EXCERPT TO READ:
Synopsis

Storms and other severe weather events can cause both public health and economic problems for communities and municipalities. Many severe events can result in fatalities, injuries, and property damage, and preventing such outcomes to the extent possible is a key concern.

This project involves exploring the U.S. National Oceanic and Atmospheric Administration’s (NOAA) storm database. This database tracks characteristics of major storms and weather events in the United States, including when and where they occur, as well as estimates of any fatalities, injuries, and property damage.

In the database, only three weather events (flood, tornado, thunderstrom) are recorded from 1950 to 1992, most likely due to a lack of good records. Therefore, with a full spectrum of weather events, records from 1993 to November 2011 will be considered in the analysis.

Weather events drought, tornado, and flood were found to cause the most harm to population health. On the other hand, flood, hurricane, and storm were found to cause the most property damage.

Download and Read the Data

if (!file.exists("repdata%2Fdata%2FStormData.csv.bz2")){
    fileURL <- "https://d396qusza40orc.cloudfront.net/repdata%2Fdata%2FStormData.csv.bz2"
    download.file(fileURL, "repdata%2Fdata%2FStormData.csv.bz2")
}  
if (!"data" %in% ls() ){
    data <- read.csv("repdata%2Fdata%2FStormData.csv.bz2")

RECORD LIST:

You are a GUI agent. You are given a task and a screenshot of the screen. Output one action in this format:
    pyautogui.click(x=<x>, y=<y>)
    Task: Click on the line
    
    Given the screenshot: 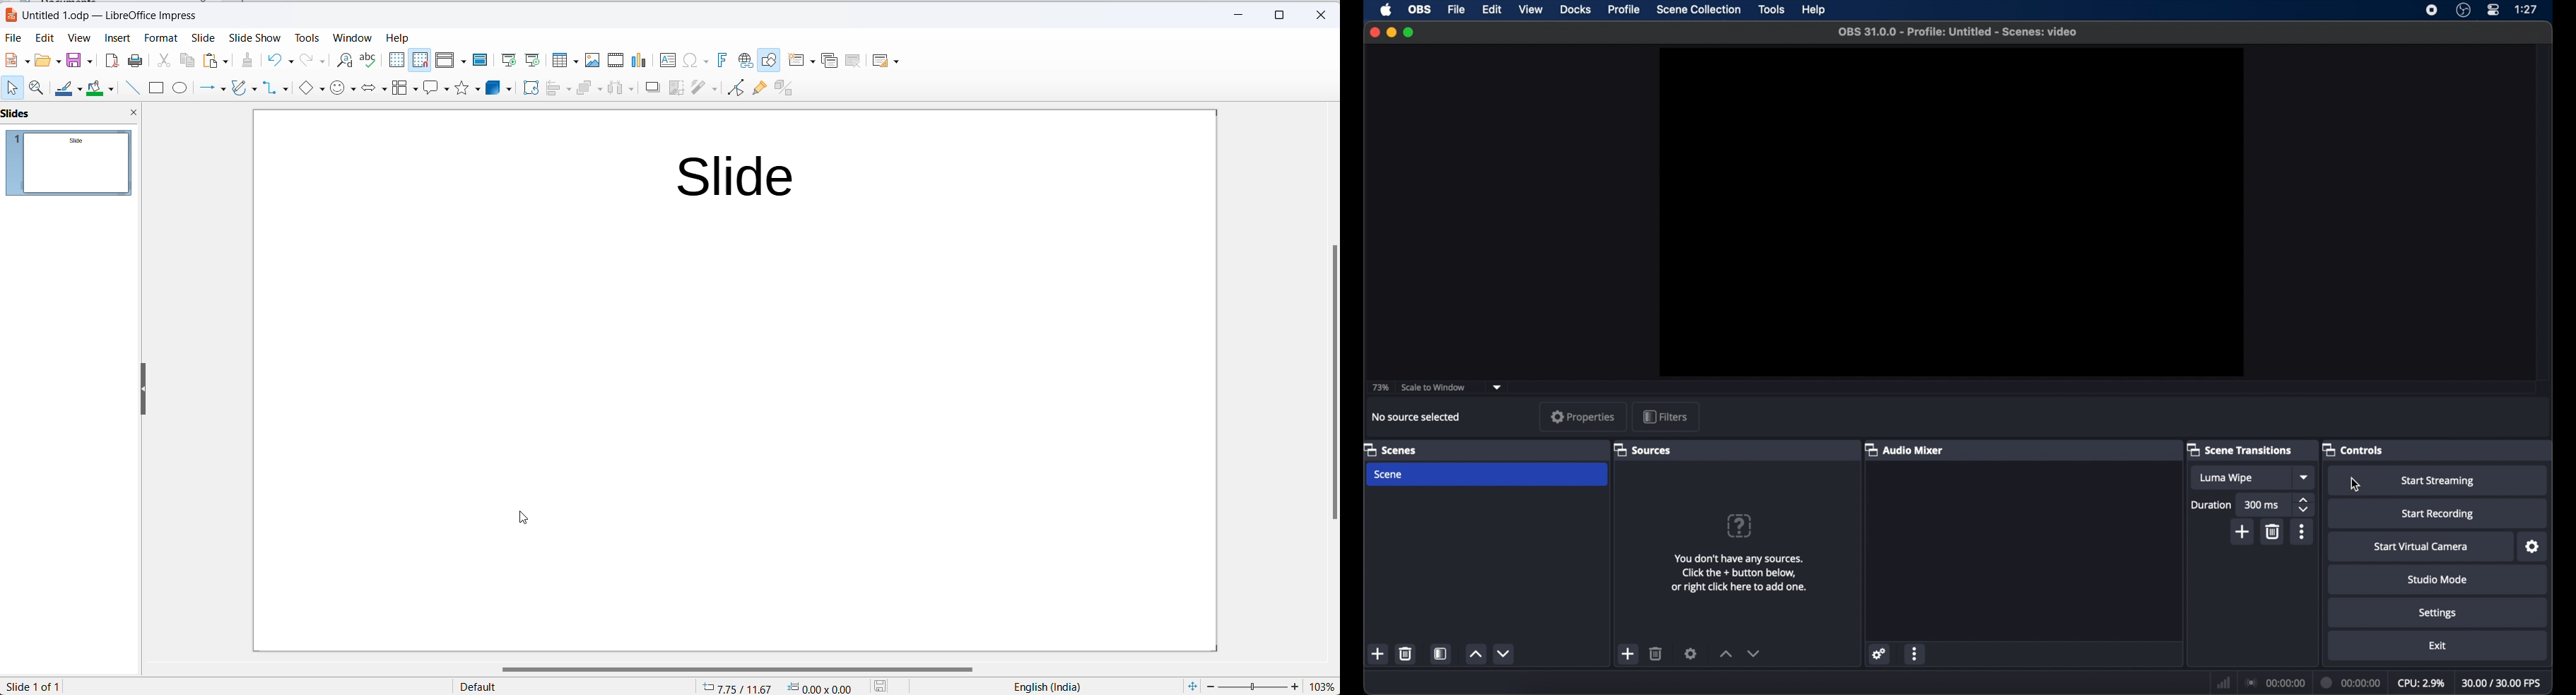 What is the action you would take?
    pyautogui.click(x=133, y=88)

...

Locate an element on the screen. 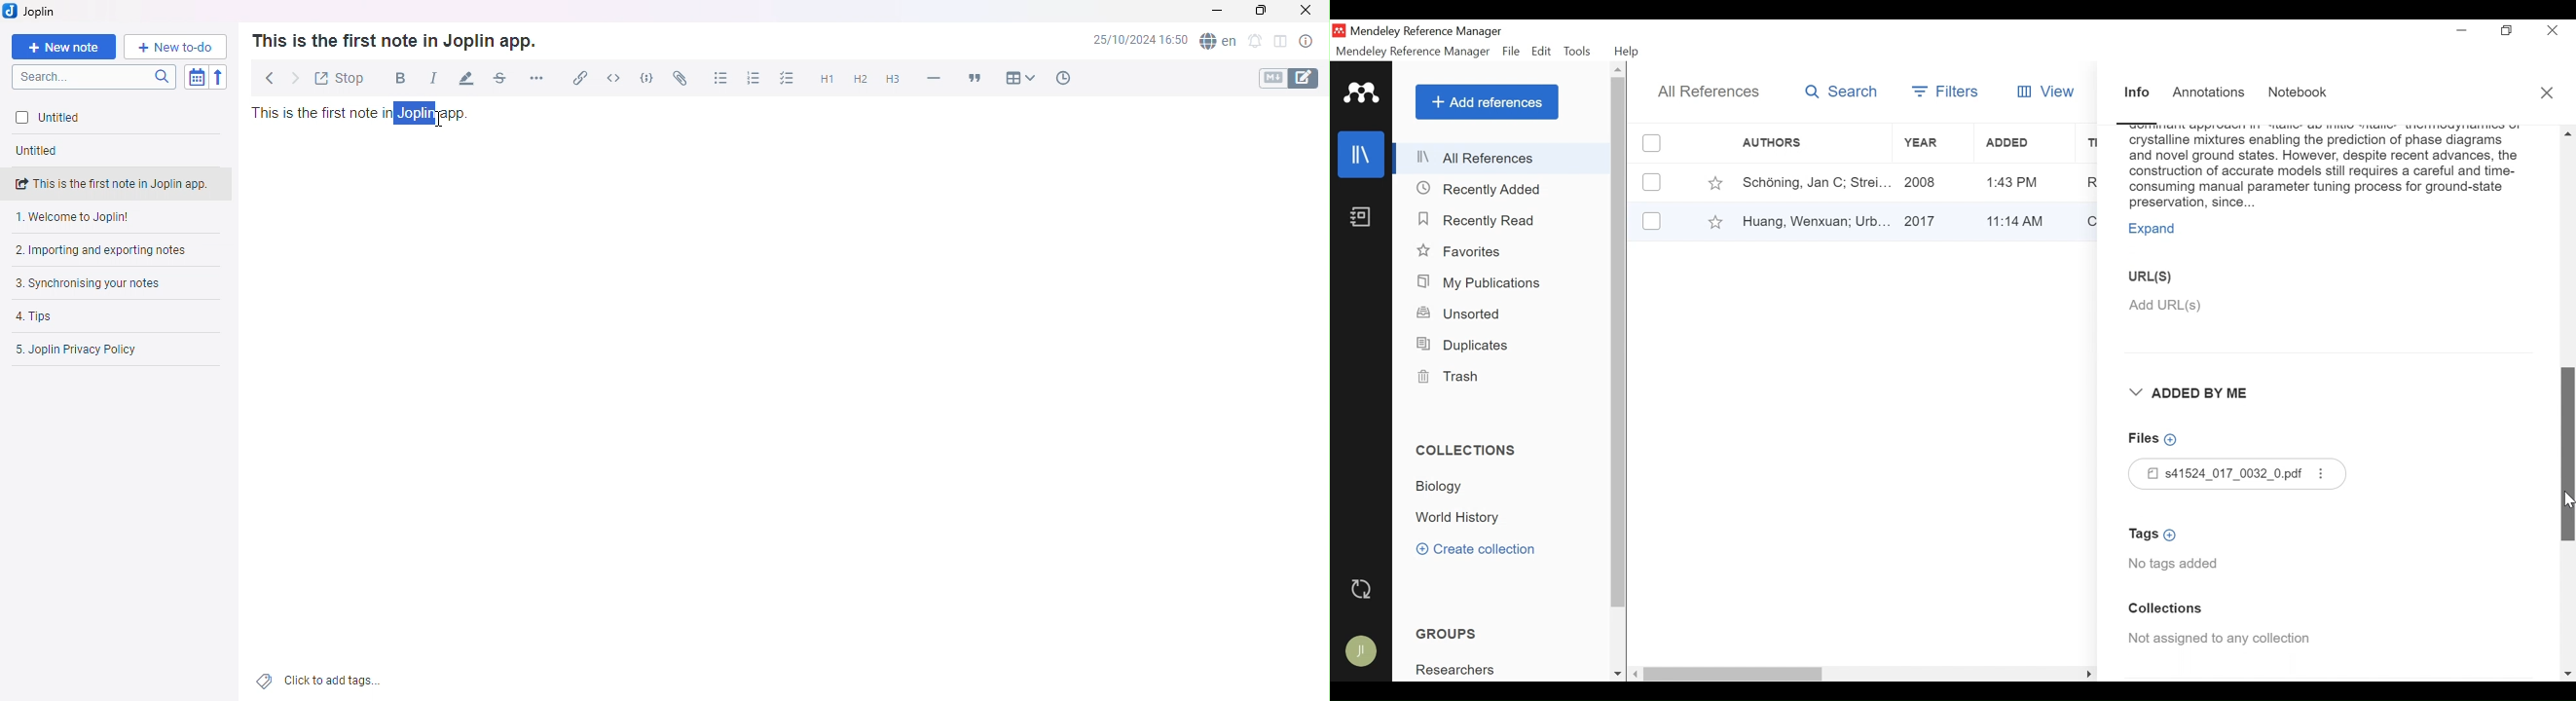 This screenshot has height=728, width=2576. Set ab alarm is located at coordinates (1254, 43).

...

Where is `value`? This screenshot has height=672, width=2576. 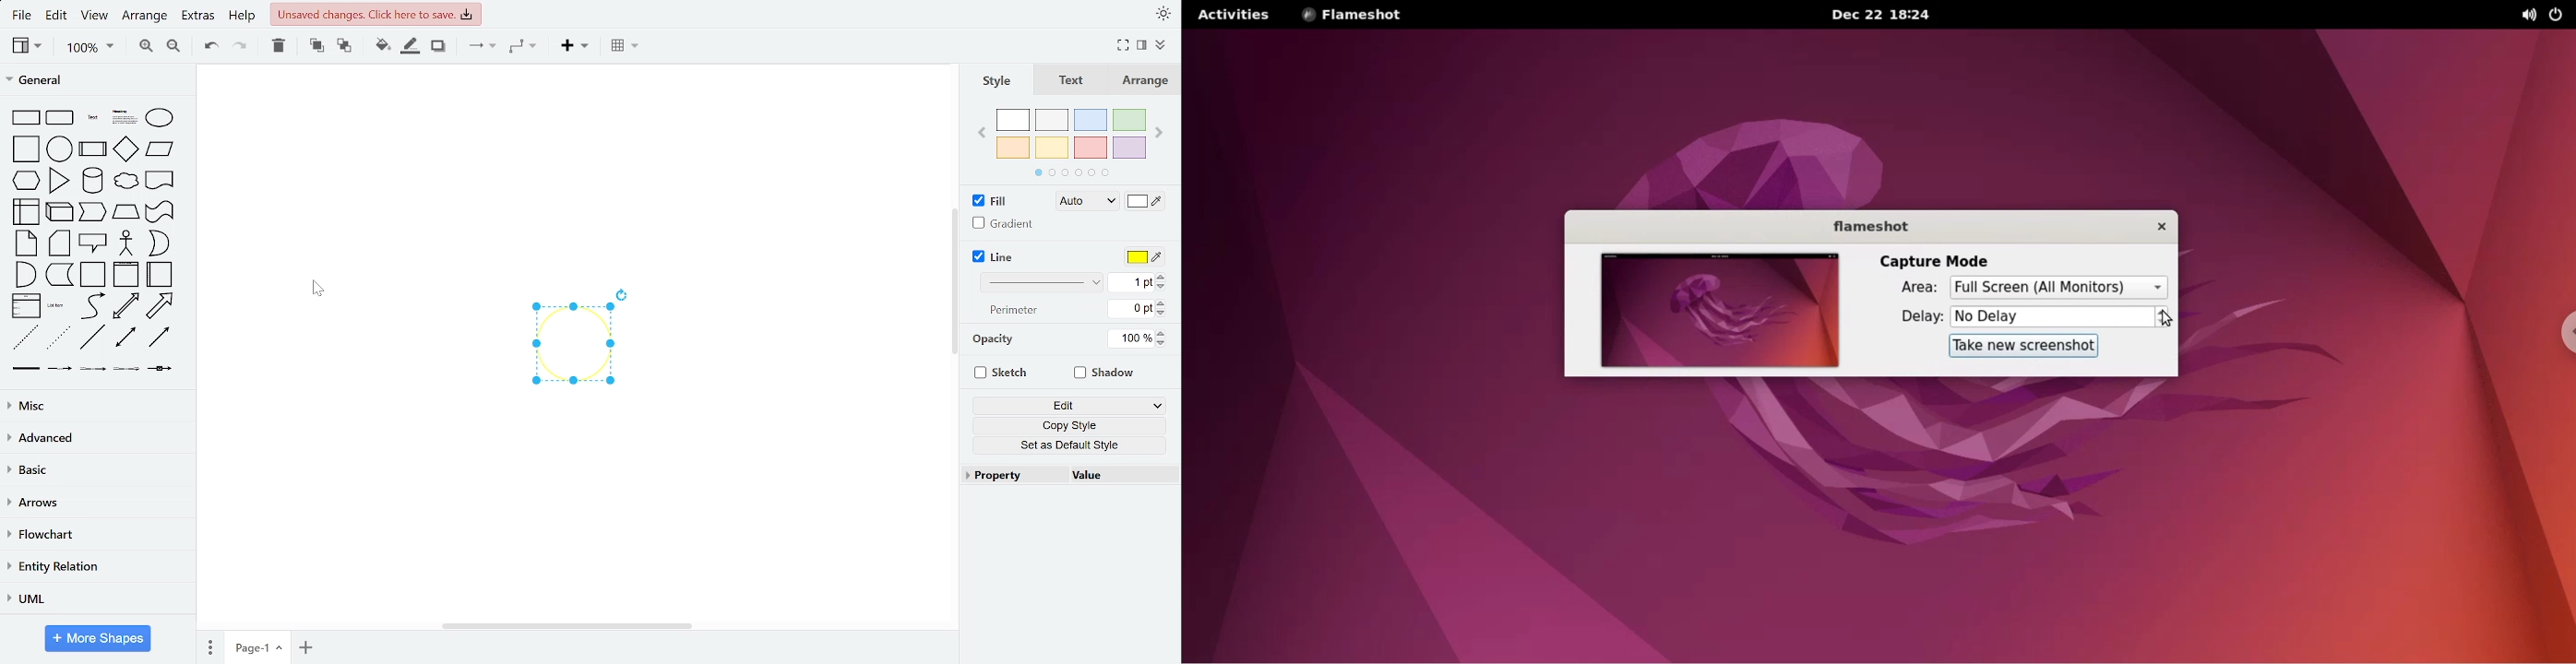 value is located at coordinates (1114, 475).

REQUIREMENT A:
Answer these about the storm database analysis:
(i) Which agency's storm database does the project explore?
(ii) Which span of records is considered in the analysis?
(iii) Which three weather events were found to cause the most property damage?
REQUIREMENT B: Carry on writing the storm database analysis, starting right after its last line.

WRITTEN RESPONSE A:
(i) The U.S. National Oceanic and Atmospheric Administration (NOAA)
(ii) Records from 1993 to November 2011
(iii) Flood, hurricane, and storm

WRITTEN RESPONSE B:
}
if (!file.exists("repdata%2Fpeer2_doc%2Fpd01016005curr.pdf")){
        pdfURL <- "https://d396qusza40orc.cloudfront.net/repdata%2Fpeer2_doc%2Fpd01016005curr.pdf"
        download.file(pdfURL, "repdata%2Fpeer2_doc%2Fpd01016005curr.pdf")
} 

Data Processing

storm <- data[,c("BGN_DATE", "EVTYPE","FATALITIES","INJURIES","PROPDMG","PROPDMGEXP")]
names(storm) <- c("year","type", "fatalities", "injuries", "propertyDamage", "pde")
storm$year <- as.numeric(format(as.Date(storm$year, "%m/%d/%Y"),"%Y"))
change <- function(x){
        if (as.numeric(x) %in% 0:8){
                return(as.numeric(x))
        }
        else if (x == "B"){
                return(9)
        }
        else if (x %in% c("h","H")){
                return(2)
        }
        else if (x == "K"){
                return(3)
        }
        else if (x %in% c("m","M")){
                return(6)
        }
        else {
                return(0)
        }
}
storm$pde <- sapply(storm$pde, change)
storm$propertyDamage <- storm$propertyDamage * (10 ** storm$pde)
storm$type <- tolower(storm$type)
old <- storm[storm$year < 1993,]
oldtype <- length(unique(old$type))
sum2 <- aggregate.data.frame(old[,3:5], by =list(old$type), sum)
oldcount <- as.data.frame(table(old$type))
oldsummary <- merge(oldcount, sum2, by.x = "Var1", by.y = "Group.1")
names(oldsummary)[1] <- "type"
all <- storm
storm <- all[all$year >1992,]
newtype <- length(unique(storm$type))
storm$type[grepl("tide|surf|rip current|wave", storm$type)]  <-  "tide"
storm$type[grepl("avalanche|avalance", storm$type)]  <-  "avalanche"
storm$type[grepl("snow|blizzard|ice storm|ice", storm$type)]  <-  "snow"
storm$type[grepl("flood|flash|drowning|seiche", storm$type)]  <-  "flood"
storm$type[grepl("cold|cool|frost|freeze|freezing", storm$type)]  <-  "cold"
storm$type[grepl("fog", storm$type)]  <-  "fog"
storm$type[grepl("dust|smoke|vog", storm$type)]  <-  "dust"
storm$type[grepl("drought|heat|dry|warm|hot|driest", storm$type)]  <-  "drought"
storm$type[grepl("tornado", storm$type)]  <-  "tornado"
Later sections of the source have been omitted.